■ **TASK DESCRIPTION**: Give an exact transcription limited to the lines from the one with "Viewport: 264px width, 258px" through the end of the entries, including both; no pictures belong in it.
== Segment start ==
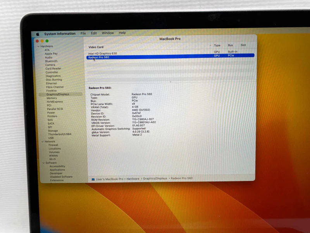Image resolution: width=310 pixels, height=233 pixels.
Task: Click Graphics/Displays in the path bar
Action: pos(155,179)
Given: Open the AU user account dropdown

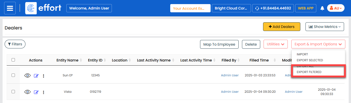Looking at the screenshot, I should tap(336, 8).
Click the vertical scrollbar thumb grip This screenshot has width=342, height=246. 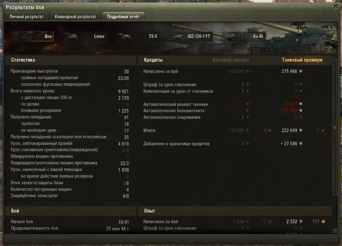coord(335,128)
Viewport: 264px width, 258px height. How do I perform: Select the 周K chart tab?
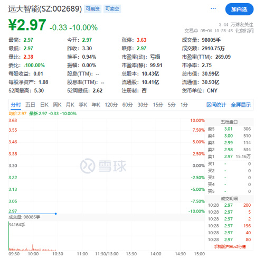(x=57, y=105)
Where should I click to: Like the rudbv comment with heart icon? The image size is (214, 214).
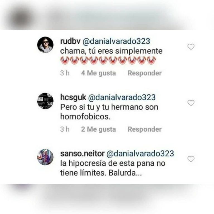click(x=191, y=47)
== Segment end ==
■ **RESULT FOR THIS TASK**:
Viewport: 264px width, 258px height. How do I perform: Select the 周K chart tab?
(x=57, y=105)
Where should I click to: Like the rudbv comment with heart icon? The image size is (214, 214).
click(x=191, y=47)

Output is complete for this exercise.